His eyes caressed every inch of her nude body and he reached out with quivering hands to touch her. Colored by the highland sun, his dark fingers stood out in dark contrast against her pale skin and there roughness sent tingles racing up and down her spine and a fluttering ache between her thighs.

Responding to his reaction and his touch, she moved her fingers down to the waist of his kilt, working the buttons free and began to draw it lower. He raised his hips to assist her and she soon had the firmness that had grown between his legs free.
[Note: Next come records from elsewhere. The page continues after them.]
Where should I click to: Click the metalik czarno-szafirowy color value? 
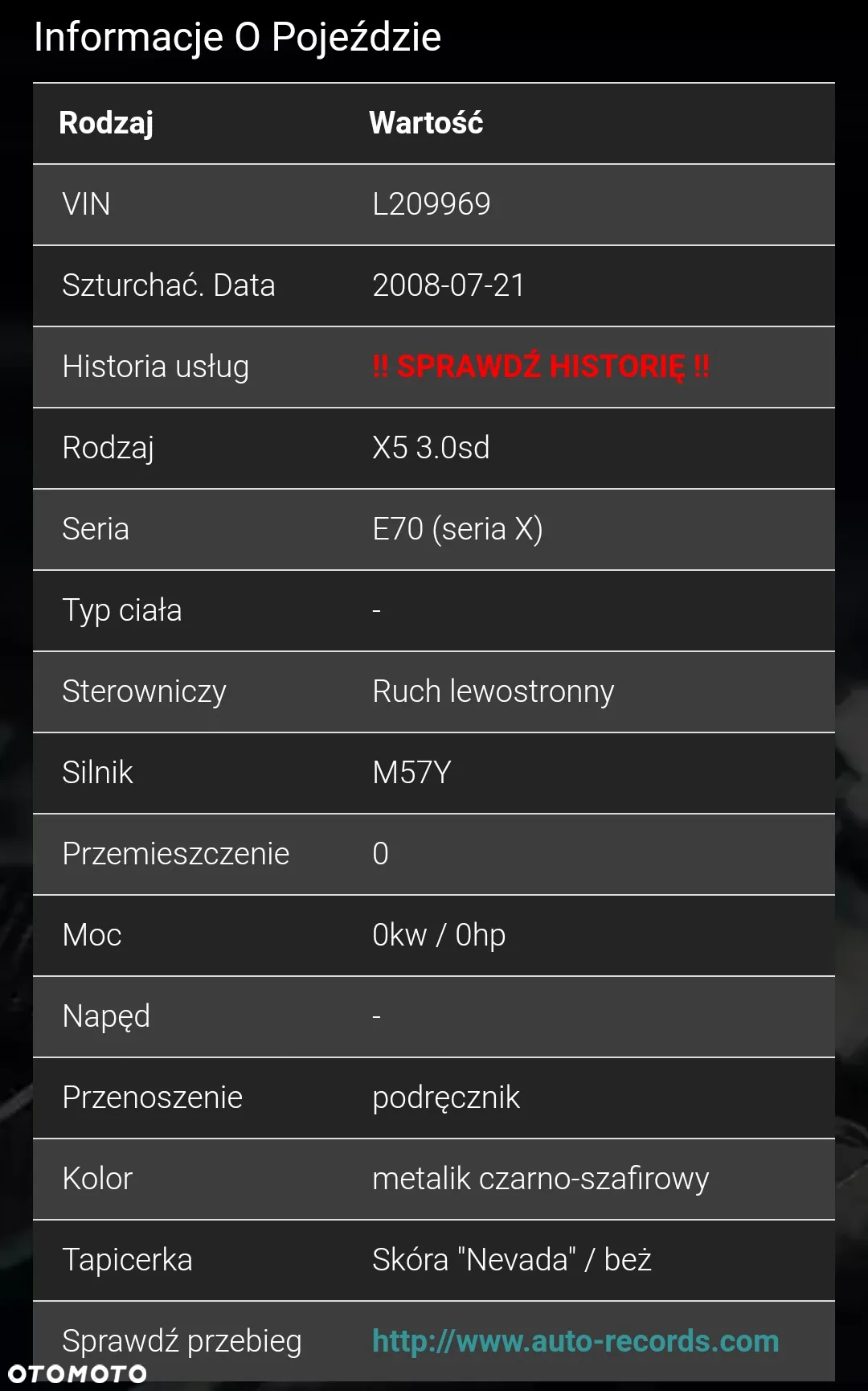point(541,1179)

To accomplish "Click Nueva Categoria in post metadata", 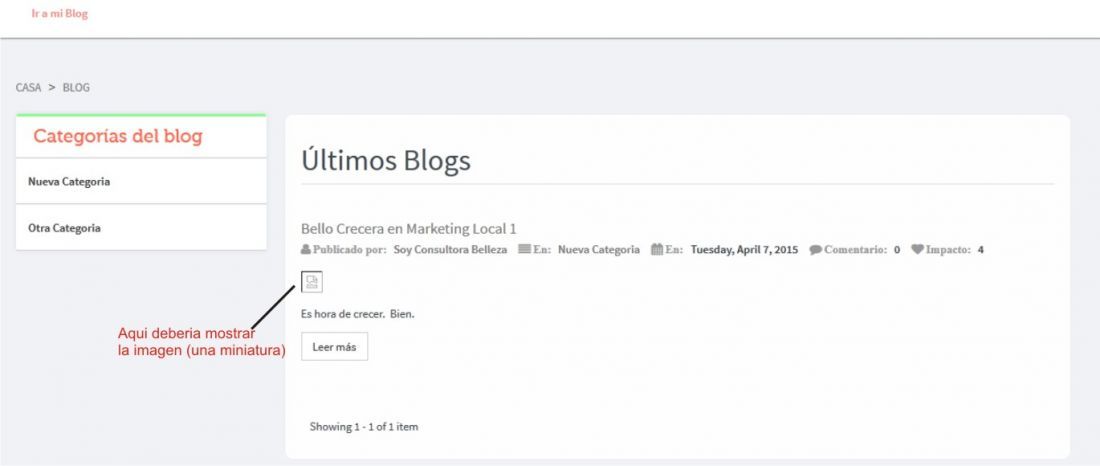I will [599, 249].
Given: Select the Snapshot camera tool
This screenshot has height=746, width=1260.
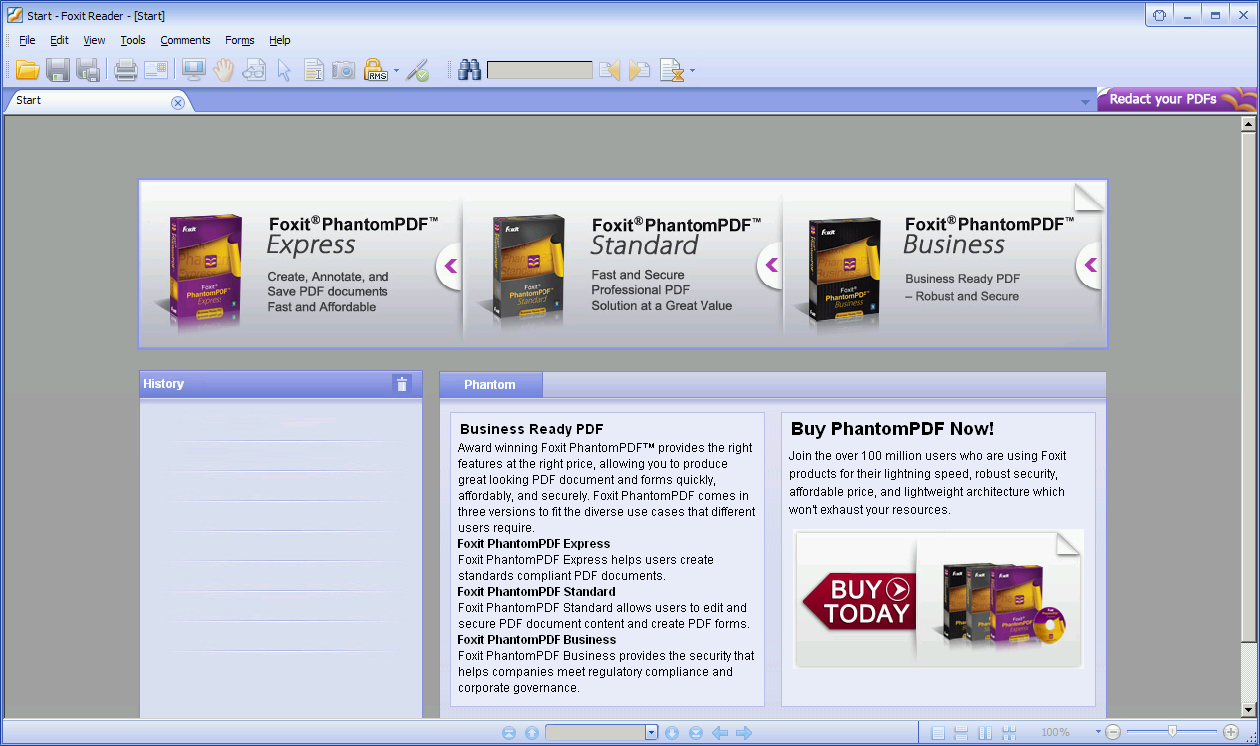Looking at the screenshot, I should point(343,70).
Taking it with a firm grasp, she was rewarded by a soft moan as she began to stroke him.

The hunger between her own thighs had grown to a point that moisture was beginning to trickle out from the soft folds of her opening. All reason was lost as she continued to stroke him and leaned in once more to kiss him with a passion that had grown out of control.

With garments tossed aside, there was no longer any encumbrance between the joining of their flesh and her hunger had grown to a fevered pitch. Still clutching him, she moved her thighs to each side of his hips and guided his rigid shaft between her moist, tender lips. There was a sting that shot through her and a trickling of blood as she lowered herself onto him, giving her innocence to him in that moment of passion. She squealed softly, squeezed her eyes tight and grimaced as she felt the sensation of tearing go through her.
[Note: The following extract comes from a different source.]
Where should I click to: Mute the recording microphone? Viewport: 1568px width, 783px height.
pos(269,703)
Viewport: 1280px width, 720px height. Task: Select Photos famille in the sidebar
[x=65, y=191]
The burning was soon forgotten as the fullness of him inside of her began to full the deeper ache that drove away all thoughts of the initial pain. She began to move her hips forward and back upon him, slowly as first, allowing her body to become used to the feel of him inside of her. After a few moments, she dug her fingers into his chest for support and began to raise herself up and down upon his thick shaft, gasping at the intense pleasure that spread throughout her body.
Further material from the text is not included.